▶ **Problem statement**: Return only those lines of the records below in which "sidebar" appears.

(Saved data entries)
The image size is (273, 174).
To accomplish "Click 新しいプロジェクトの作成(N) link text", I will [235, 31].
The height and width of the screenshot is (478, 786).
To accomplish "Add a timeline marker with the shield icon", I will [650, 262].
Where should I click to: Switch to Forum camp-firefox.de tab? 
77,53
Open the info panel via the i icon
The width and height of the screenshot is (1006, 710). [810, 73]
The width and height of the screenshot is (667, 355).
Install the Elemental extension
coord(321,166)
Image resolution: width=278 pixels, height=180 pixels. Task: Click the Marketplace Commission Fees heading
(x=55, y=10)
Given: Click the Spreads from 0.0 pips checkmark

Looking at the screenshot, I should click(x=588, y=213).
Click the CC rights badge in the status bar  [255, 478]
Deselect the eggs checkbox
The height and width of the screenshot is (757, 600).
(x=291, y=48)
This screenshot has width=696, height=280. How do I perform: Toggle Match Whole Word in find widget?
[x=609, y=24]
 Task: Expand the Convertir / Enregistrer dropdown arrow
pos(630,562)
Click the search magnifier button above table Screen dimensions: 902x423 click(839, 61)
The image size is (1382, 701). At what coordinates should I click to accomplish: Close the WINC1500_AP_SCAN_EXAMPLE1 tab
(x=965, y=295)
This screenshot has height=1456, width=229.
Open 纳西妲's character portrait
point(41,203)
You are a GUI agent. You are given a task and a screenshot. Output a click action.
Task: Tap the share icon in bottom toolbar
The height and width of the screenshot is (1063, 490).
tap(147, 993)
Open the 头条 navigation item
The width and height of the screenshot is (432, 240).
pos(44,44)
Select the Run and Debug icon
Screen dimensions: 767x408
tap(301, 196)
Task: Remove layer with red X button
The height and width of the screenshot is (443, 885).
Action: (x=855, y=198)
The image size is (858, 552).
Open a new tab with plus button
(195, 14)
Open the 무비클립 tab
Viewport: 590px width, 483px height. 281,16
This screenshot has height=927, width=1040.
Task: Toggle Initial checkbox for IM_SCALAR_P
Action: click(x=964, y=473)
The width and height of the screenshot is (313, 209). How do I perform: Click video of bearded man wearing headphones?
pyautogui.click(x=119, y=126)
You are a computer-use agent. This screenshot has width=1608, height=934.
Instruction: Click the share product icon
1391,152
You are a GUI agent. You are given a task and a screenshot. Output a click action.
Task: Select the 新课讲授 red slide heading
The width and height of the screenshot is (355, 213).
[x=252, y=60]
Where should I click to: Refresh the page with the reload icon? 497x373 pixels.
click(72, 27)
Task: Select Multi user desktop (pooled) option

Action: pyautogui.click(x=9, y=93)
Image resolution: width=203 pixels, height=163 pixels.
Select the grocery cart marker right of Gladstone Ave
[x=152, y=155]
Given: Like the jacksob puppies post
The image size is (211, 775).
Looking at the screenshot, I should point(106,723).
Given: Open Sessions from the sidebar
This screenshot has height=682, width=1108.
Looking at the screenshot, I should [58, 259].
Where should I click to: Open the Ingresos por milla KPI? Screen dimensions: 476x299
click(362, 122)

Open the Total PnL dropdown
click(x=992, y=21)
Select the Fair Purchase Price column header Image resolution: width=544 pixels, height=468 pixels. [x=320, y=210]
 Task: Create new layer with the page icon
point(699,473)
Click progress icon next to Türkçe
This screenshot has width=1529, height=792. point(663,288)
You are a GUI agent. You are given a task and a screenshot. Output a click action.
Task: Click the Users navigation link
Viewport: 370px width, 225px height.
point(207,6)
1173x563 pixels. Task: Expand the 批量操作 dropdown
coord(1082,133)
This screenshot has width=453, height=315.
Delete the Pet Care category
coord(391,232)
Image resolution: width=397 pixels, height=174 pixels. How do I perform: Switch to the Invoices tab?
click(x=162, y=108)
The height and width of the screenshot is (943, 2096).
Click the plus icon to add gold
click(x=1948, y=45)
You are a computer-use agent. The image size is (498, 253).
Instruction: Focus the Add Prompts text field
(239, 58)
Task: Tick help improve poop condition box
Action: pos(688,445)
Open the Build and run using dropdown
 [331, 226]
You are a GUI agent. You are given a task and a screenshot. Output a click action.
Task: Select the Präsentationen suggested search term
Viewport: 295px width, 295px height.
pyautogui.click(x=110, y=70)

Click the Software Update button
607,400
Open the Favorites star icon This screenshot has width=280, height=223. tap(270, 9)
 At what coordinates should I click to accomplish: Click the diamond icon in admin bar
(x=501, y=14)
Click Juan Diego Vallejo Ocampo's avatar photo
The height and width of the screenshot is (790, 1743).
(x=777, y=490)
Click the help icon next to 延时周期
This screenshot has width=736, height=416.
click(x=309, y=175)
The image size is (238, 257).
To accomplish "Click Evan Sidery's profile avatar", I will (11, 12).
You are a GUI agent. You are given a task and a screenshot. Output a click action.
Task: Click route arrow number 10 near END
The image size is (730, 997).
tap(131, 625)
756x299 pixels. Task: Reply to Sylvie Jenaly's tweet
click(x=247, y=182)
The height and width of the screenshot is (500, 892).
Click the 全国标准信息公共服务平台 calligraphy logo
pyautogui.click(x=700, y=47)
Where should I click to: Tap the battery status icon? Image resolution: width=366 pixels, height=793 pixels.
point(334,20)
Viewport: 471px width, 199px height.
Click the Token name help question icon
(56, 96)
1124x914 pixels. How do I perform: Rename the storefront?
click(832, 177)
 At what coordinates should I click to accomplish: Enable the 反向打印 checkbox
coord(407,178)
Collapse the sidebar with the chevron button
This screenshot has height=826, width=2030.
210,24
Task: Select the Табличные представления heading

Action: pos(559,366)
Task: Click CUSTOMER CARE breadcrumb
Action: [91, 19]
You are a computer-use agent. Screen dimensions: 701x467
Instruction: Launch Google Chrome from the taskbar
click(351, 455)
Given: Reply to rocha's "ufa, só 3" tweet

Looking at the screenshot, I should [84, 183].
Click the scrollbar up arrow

▶ **Exercise answer**:
Given: Open Sessions from the sidebar
Collapse the sidebar with the chevron button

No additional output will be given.